**Requirement:**
Render as a numbered list everything from the line containing "Given: Copy the" down to the line containing "click(534, 61)", skipping blank lines.

[Rows showing where targets appear]
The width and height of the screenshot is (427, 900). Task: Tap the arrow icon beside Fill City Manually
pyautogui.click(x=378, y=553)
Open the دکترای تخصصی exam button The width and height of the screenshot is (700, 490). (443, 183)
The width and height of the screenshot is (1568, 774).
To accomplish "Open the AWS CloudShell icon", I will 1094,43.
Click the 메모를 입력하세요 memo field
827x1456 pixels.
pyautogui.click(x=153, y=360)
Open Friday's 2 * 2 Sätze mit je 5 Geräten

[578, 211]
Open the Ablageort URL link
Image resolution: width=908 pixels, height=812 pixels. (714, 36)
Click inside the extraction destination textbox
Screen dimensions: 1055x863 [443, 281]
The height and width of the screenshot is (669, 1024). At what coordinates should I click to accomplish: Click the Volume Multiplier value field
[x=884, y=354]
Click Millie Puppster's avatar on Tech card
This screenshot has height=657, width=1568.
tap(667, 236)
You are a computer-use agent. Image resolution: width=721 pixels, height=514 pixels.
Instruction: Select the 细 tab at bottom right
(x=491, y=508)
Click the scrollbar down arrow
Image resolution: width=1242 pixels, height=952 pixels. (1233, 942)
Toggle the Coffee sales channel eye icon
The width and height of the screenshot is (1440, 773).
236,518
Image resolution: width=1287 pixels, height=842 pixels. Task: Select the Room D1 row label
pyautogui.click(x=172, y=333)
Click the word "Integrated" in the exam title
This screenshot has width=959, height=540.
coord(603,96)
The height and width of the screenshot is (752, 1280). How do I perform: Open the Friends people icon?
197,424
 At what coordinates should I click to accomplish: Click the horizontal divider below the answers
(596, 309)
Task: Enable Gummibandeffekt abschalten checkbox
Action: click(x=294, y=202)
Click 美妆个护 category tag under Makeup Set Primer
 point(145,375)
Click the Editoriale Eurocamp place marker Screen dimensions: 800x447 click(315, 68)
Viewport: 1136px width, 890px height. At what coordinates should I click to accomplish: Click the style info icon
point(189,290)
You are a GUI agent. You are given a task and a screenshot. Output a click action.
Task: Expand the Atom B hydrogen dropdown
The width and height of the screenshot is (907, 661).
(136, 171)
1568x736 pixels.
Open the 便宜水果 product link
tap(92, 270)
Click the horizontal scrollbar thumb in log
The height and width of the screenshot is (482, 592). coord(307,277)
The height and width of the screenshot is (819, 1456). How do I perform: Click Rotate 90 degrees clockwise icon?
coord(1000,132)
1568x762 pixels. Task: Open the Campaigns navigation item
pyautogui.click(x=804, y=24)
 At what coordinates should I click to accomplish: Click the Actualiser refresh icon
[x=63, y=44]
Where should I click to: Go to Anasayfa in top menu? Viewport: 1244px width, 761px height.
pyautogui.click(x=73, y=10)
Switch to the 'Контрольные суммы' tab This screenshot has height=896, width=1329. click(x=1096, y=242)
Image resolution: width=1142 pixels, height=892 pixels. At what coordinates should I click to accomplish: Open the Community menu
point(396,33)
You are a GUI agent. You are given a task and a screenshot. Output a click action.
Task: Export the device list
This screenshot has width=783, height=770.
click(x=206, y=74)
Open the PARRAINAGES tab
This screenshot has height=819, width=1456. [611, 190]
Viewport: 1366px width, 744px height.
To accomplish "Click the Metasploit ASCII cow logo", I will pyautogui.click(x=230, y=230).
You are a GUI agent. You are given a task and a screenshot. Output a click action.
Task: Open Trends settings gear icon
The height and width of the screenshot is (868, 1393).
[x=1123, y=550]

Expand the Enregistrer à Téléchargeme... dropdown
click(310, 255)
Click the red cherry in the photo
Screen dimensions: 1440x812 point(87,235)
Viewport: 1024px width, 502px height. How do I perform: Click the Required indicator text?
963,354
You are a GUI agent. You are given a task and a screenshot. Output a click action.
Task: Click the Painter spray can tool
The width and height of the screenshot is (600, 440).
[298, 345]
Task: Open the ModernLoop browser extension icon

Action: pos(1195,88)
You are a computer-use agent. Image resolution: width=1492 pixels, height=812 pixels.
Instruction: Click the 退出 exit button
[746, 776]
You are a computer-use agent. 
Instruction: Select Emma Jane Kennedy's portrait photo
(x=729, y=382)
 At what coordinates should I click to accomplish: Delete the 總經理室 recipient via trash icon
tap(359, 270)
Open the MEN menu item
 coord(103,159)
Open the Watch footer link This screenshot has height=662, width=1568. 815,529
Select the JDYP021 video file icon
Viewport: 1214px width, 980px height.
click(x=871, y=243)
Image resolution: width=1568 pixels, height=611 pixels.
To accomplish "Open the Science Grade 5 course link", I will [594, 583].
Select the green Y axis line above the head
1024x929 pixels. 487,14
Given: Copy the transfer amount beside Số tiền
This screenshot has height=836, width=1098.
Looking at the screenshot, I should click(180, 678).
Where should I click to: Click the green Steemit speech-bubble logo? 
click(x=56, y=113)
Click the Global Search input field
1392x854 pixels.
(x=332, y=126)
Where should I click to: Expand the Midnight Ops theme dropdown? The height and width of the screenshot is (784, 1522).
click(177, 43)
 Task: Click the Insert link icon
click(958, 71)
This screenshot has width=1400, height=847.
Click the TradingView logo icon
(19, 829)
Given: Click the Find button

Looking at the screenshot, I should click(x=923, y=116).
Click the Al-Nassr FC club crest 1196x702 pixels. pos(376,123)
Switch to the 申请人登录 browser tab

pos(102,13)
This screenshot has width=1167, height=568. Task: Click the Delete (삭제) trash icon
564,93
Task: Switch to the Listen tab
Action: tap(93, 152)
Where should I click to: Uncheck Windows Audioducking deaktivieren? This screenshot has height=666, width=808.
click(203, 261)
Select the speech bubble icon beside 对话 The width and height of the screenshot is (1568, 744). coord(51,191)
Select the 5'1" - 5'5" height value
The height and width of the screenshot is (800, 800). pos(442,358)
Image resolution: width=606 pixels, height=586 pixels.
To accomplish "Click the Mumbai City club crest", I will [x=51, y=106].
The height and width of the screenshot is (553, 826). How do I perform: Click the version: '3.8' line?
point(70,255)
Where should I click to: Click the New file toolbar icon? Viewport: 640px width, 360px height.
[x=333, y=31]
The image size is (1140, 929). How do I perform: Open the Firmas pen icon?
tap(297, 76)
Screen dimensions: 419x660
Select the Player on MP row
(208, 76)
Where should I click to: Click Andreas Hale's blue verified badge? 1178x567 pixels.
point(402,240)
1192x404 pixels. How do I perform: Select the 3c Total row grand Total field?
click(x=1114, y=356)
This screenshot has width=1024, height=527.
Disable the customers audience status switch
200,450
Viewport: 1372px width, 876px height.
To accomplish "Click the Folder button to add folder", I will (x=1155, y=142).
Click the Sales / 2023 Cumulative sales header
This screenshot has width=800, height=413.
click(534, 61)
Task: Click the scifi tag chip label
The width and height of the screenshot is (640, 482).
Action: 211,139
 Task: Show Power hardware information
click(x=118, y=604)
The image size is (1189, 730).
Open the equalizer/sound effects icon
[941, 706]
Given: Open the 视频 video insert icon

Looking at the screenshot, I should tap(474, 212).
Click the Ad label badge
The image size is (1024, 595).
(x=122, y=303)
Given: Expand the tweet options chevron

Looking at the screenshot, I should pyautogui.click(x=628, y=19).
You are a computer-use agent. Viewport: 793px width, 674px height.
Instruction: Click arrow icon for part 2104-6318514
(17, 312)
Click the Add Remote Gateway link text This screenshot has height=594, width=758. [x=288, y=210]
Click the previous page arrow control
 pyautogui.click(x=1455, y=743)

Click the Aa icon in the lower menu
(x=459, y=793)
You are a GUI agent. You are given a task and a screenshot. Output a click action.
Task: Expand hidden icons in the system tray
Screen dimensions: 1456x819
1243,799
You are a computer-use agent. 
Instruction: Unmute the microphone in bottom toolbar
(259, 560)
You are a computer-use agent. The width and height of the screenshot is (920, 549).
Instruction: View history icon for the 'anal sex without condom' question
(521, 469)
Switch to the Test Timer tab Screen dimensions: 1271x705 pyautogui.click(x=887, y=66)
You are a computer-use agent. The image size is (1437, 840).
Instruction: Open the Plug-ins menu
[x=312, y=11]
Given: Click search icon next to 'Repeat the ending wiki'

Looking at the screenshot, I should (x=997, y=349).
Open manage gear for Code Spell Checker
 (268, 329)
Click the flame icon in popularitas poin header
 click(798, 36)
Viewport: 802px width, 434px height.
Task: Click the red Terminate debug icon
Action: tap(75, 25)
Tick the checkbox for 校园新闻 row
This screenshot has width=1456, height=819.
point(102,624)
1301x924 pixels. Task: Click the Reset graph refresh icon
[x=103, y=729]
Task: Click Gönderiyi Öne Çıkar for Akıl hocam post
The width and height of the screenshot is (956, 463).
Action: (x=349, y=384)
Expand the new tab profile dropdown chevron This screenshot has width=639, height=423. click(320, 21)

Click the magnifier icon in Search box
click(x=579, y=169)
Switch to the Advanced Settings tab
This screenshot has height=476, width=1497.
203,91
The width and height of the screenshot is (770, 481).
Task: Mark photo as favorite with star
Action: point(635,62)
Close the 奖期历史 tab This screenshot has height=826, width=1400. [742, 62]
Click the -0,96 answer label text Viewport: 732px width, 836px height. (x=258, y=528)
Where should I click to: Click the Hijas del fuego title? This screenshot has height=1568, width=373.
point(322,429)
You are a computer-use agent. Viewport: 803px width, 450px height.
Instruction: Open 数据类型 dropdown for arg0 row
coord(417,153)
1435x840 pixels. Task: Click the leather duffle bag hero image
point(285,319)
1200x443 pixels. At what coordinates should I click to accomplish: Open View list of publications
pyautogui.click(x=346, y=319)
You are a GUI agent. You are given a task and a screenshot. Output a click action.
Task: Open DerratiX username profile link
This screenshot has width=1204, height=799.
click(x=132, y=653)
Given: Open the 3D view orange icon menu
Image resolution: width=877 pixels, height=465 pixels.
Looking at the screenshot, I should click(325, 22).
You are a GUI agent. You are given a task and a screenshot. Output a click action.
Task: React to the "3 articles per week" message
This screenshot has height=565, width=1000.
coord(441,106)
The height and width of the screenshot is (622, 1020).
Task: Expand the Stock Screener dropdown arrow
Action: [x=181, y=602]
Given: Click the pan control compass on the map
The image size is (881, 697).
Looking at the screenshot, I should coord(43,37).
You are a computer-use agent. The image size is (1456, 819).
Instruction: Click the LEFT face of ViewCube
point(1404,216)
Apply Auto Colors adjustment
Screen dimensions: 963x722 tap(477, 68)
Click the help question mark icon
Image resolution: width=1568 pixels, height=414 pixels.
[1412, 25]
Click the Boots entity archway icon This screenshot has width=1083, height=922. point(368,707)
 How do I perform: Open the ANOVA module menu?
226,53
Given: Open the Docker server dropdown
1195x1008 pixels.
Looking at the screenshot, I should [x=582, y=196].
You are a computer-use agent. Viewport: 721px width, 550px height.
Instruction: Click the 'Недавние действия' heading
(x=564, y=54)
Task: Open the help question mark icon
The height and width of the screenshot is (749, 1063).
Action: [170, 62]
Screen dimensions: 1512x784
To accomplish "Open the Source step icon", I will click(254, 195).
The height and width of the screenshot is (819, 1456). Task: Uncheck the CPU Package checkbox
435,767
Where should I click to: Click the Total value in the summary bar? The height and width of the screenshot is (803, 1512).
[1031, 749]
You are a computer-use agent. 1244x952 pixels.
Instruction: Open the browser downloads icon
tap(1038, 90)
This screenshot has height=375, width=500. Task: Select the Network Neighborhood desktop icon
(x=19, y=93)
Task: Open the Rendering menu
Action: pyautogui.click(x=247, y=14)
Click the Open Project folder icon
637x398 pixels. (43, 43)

**Written reply:**
1. Given: Copy the transfer amount beside Số tiền
2. This screenshot has height=836, width=1098.
3. Looking at the screenshot, I should click(180, 678).
4. Where should I click to: Click the green Steemit speech-bubble logo? 
5. click(x=56, y=113)
6. Click the Global Search input field
7. 1392x854 pixels.
8. (x=332, y=126)
9. Where should I click to: Expand the Midnight Ops theme dropdown? The height and width of the screenshot is (784, 1522).
10. click(177, 43)
11.  Task: Click the Insert link icon
12. click(958, 71)
13. This screenshot has width=1400, height=847.
14. Click the TradingView logo icon
15. (19, 829)
16. Given: Click the Find button
17. Looking at the screenshot, I should click(x=923, y=116).
18. Click the Al-Nassr FC club crest 1196x702 pixels. pos(376,123)
19. Switch to the 申请人登录 browser tab
20. pos(102,13)
21. This screenshot has width=1167, height=568. Task: Click the Delete (삭제) trash icon
22. 564,93
23. Task: Switch to the Listen tab
24. Action: tap(93, 152)
25. Where should I click to: Uncheck Windows Audioducking deaktivieren? This screenshot has height=666, width=808.
26. click(203, 261)
27. Select the speech bubble icon beside 对话 The width and height of the screenshot is (1568, 744). coord(51,191)
28. Select the 5'1" - 5'5" height value
29. The height and width of the screenshot is (800, 800). pos(442,358)
30. Image resolution: width=606 pixels, height=586 pixels.
31. To accomplish "Click the Mumbai City club crest", I will [x=51, y=106].
32. The height and width of the screenshot is (553, 826). How do I perform: Click the version: '3.8' line?
33. point(70,255)
34. Where should I click to: Click the New file toolbar icon? Viewport: 640px width, 360px height.
35. [x=333, y=31]
36. The image size is (1140, 929). How do I perform: Open the Firmas pen icon?
37. tap(297, 76)
38. Screen dimensions: 419x660
39. Select the Player on MP row
40. (208, 76)
41. Where should I click to: Click Andreas Hale's blue verified badge? 1178x567 pixels.
42. point(402,240)
43. 1192x404 pixels. How do I perform: Select the 3c Total row grand Total field?
44. click(x=1114, y=356)
45. This screenshot has width=1024, height=527.
46. Disable the customers audience status switch
47. 200,450
48. Viewport: 1372px width, 876px height.
49. To accomplish "Click the Folder button to add folder", I will (x=1155, y=142).
50. Click the Sales / 2023 Cumulative sales header
51. This screenshot has width=800, height=413.
52. click(534, 61)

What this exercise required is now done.